R/occModel.R
In RobertDorazio/eDNAoccupancy: Multi-scale Occupancy Modeling of Environmental DNA Data
Defines functions
occModel
Documented in
occModel
#' Specify and Fit a Multi-scale Occupancy Model
#'
#' This function specifies and fits a multi-scale occupancy model.
#'
#' @param formulaSite model of occurrence at a site
#' @param formulaSiteAndSample model of occurrence in different samples of a site
#' @param formulaReplicate model of detection in replicates of a sample
#' @param detectionMats list containing
#' \describe{
#' \item{y:}{ M x J matrix of numbers of detections per sample}
#' \item{K:}{ M x J matrix of numbers of replicates per sample}
#' }
#' where M = no. sites and J = maximum no. samples per site
#'
#' @param siteData data frame containing site-level covariates
#' @param siteAndSampleData data frame containing site- and sample-level covariates
#' @param niter no. iterations of MCMC algorithm
#' @param niterInterval no. iterations for reporting progress of MCMC algorithm
#' @param siteColName column of data frame siteData (or column of data frame siteAndSampleData) containing sites (i.e., primary sample units)

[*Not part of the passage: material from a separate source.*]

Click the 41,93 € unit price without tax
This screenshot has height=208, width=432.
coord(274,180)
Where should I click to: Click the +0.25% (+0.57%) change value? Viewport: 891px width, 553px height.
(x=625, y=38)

#' @param sampleColName column of data frame siteData (or column of data frame siteAndSampleData) containing sample numbers (i.e., integers 1, 2, ...) for each site
#' @export
#'
#'
#'
#' @return A list (object of class occModel) containing the following objects:
#' \describe{
#' \item{niterations:}{total number of iterations MCMC algorithm was run}
#' \item{state:}{the value of each model parameter after the last iteration of the MCMC algorithm}
#' \item{y:}{ M x J matrix of numbers of detections per sample}
#' \item{K:}{ M x J matrix of numbers of replicates per sample}
#' \item{X:}{ matrix of regressors associated with model parameter beta}
#' \item{W:}{ array of regressors associated with model parameter alpha}
#' \item{V:}{ array of regressors associated with model parameter delta}
#' \item{siteEffectInW:}{ logical indicator of whether model parameter alpha contains M elements (that is, one element per site)}
#' \item{colNamesOfX:}{ vector of names of regressors in X}
#' \item{colNamesOfW:}{ vector of names of regressors in W}
#' \item{colNamesOfV:}{ vector of names of regressors in V}
#' }
#'
#' where M = no. sites and J = maximum no. samples per site
#'
#'
#'
#' @details This function is used to specify and fit a multi-scale occupancy model (with or without covariates). The model is fitted using Bayesian methods (specifically, a Markov chain Monte Carlo (MCMC) algorithm that is run for a finite number of iterations). Additional MCMC iterations may be computed using the function \code{updateOccModel}. Output from the MCMC algorithm is stored in the file "mc.csv" and can be summarized using functions \code{plotTrace}, \code{plotACF}, and \code{posteriorSummary}.
#'
#' @seealso \code{\link{updateOccModel}}, \code{\link{scaleData}}
#'
#'
#' @note Before fitting the model, this function checks to ensure that the model specification is possible given the data files. These checks include:
#' \itemize{
#' \item Value of siteColName matches that in data frame siteData.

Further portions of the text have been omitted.